**Your instructions**: Go to the line containing "Click the Удалить service button" in the material below. From there to the end, retype every line exactly and drop the pictures.
-=-=-=-=-
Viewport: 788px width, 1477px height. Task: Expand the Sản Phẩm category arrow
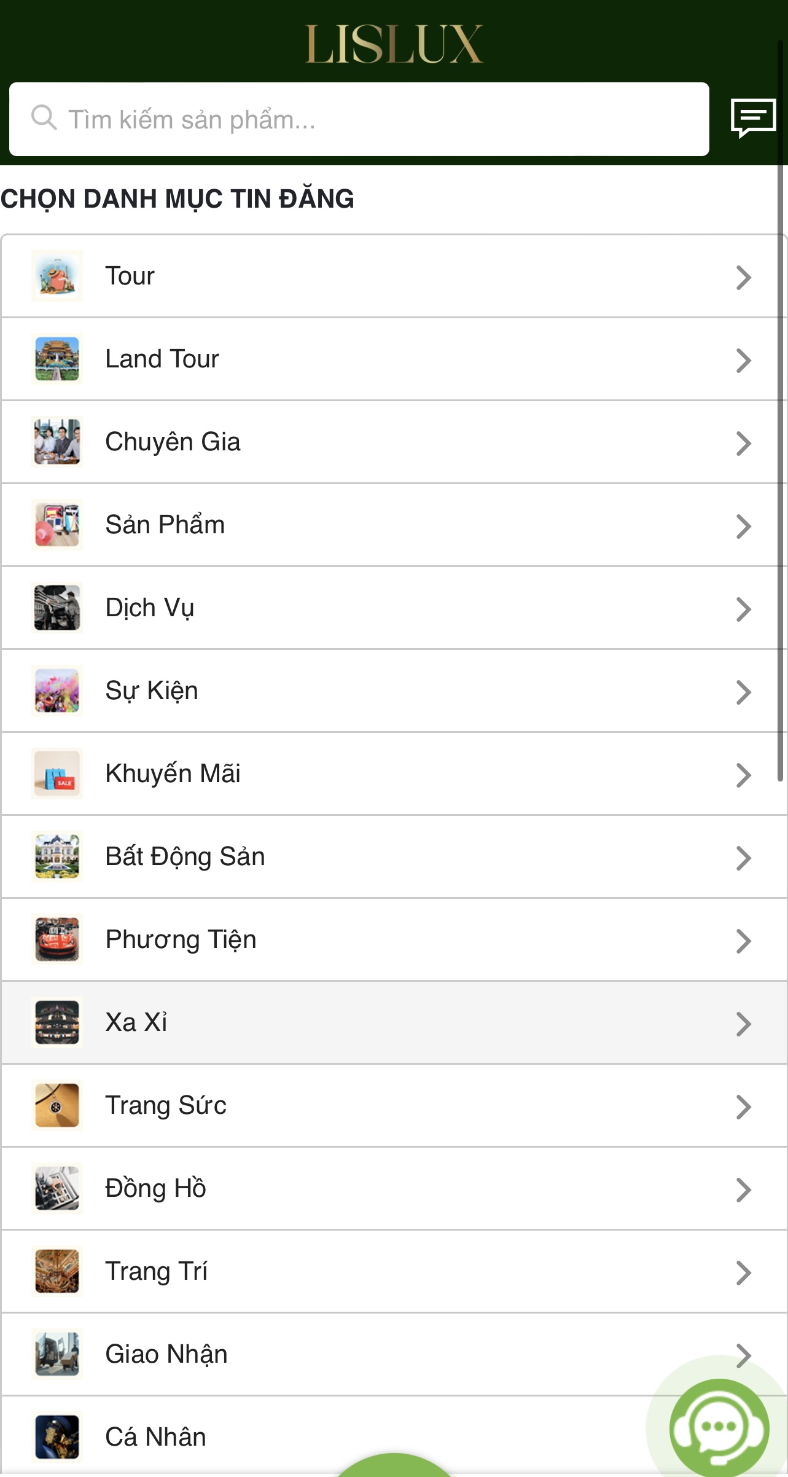743,526
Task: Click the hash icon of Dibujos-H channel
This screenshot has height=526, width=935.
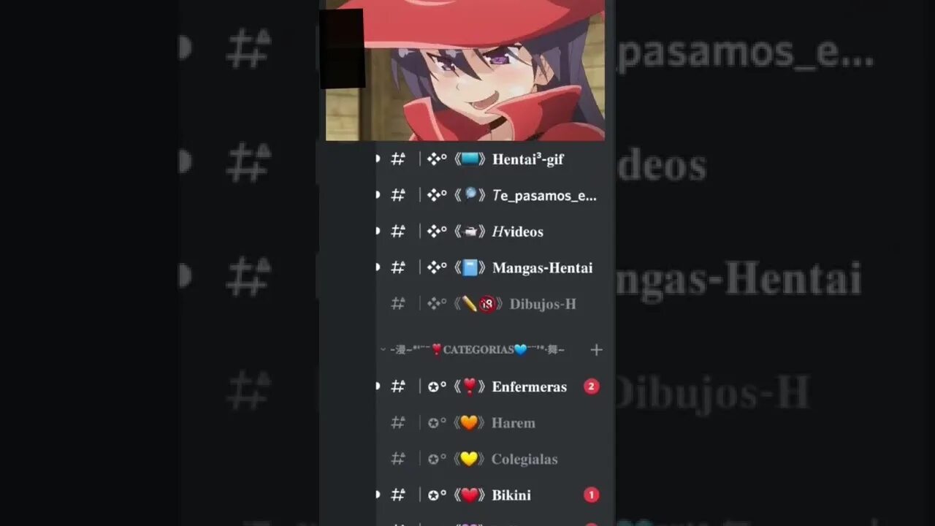Action: [x=398, y=304]
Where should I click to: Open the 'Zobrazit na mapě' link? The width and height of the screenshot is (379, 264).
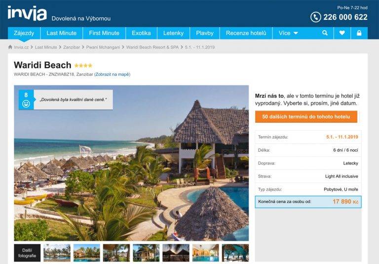pyautogui.click(x=112, y=74)
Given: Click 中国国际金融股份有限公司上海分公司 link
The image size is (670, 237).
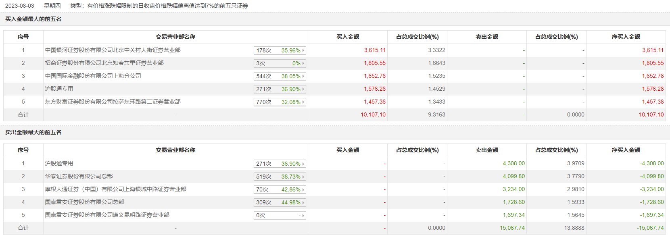Looking at the screenshot, I should click(93, 76).
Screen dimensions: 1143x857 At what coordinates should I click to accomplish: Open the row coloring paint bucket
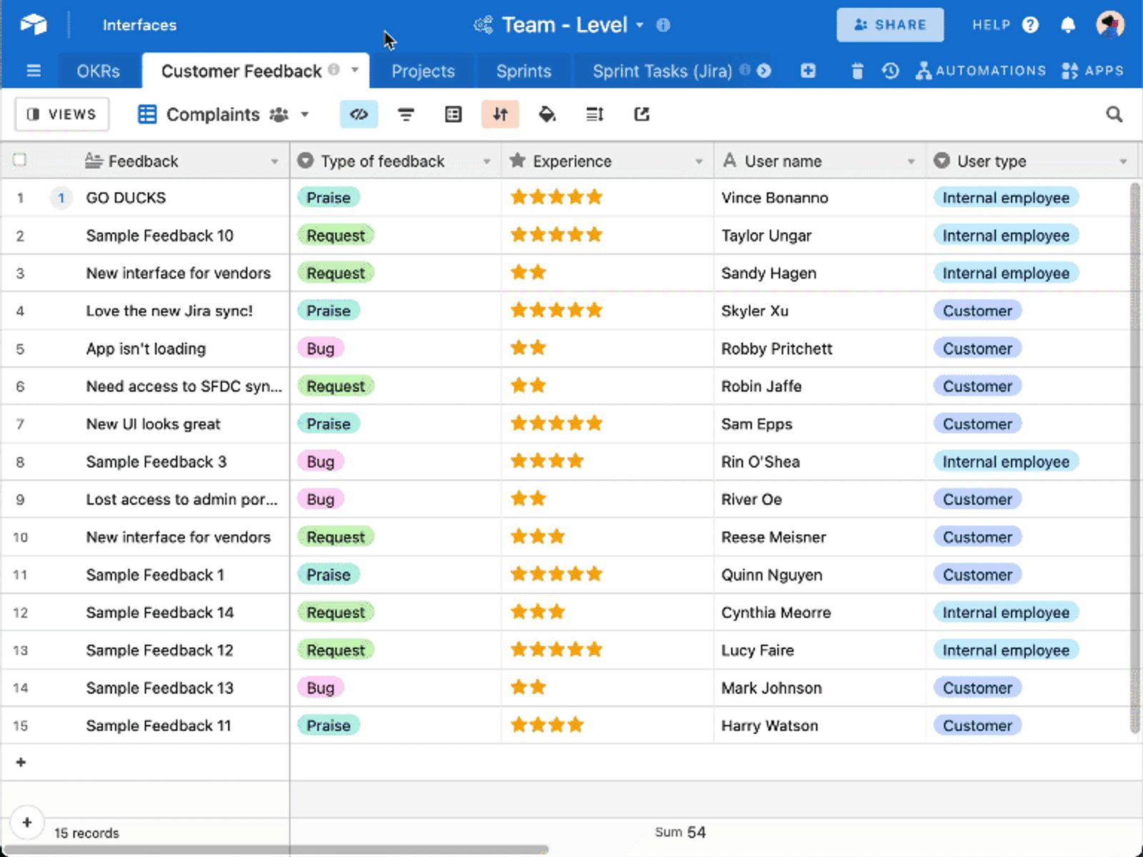547,114
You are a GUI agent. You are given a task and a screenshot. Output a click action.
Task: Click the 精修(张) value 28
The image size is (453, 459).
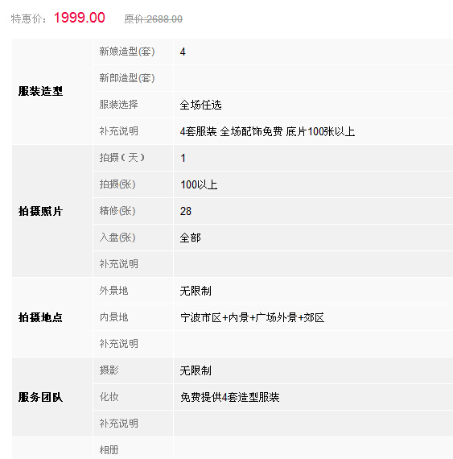coord(186,211)
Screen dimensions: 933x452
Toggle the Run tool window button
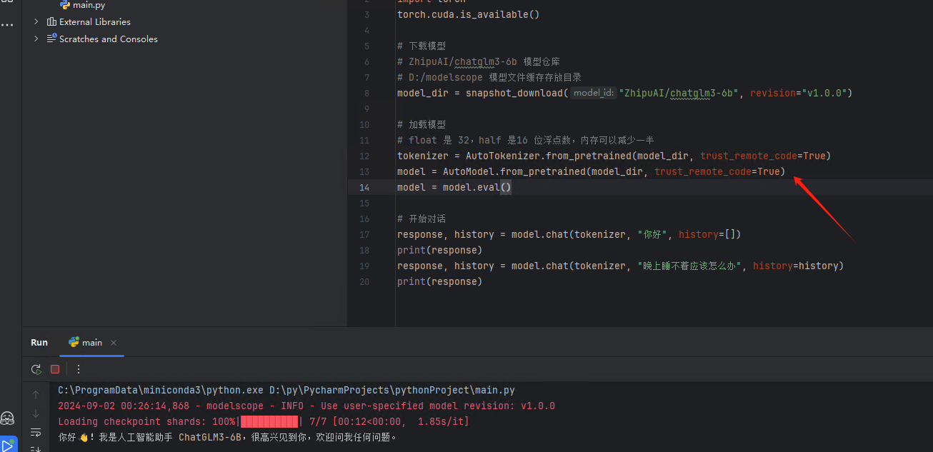point(8,444)
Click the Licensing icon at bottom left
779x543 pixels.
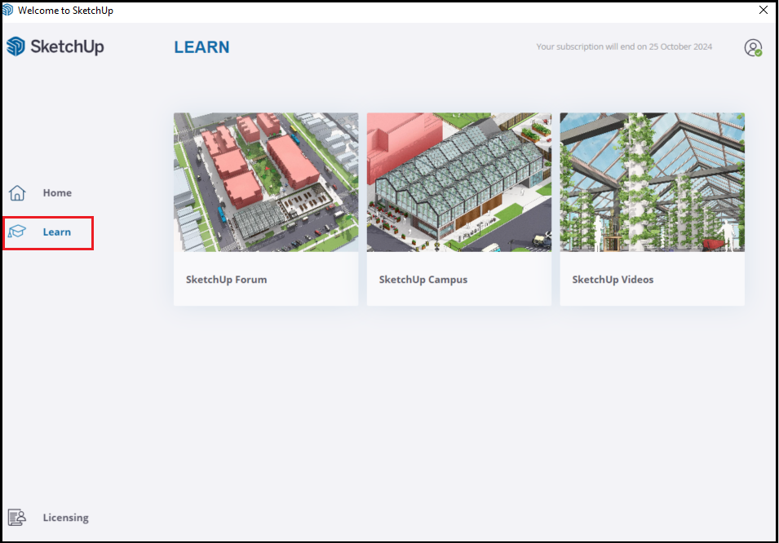click(18, 517)
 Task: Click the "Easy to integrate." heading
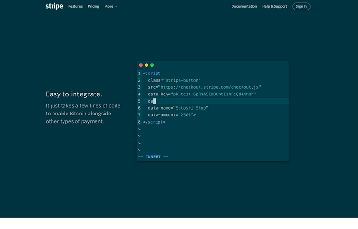pyautogui.click(x=74, y=94)
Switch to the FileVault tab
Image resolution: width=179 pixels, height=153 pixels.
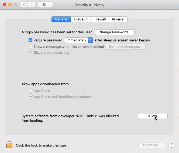tap(80, 19)
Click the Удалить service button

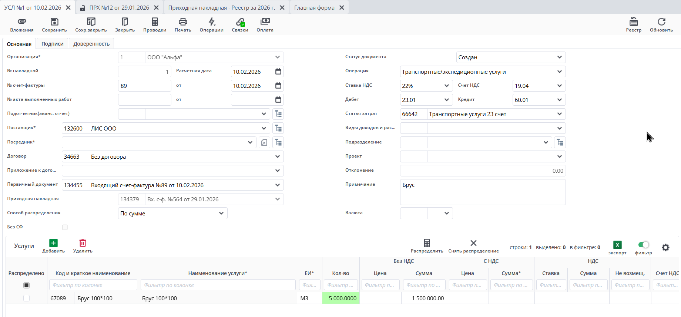[83, 246]
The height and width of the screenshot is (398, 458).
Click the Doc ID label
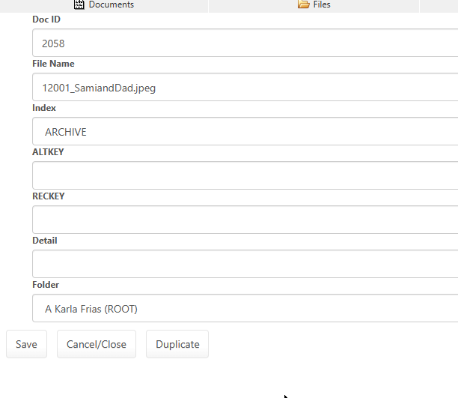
-=-=-=-=-
**Response to the exercise**:
Click the Удалить service button

[83, 246]
The height and width of the screenshot is (398, 458).
Click the Doc ID label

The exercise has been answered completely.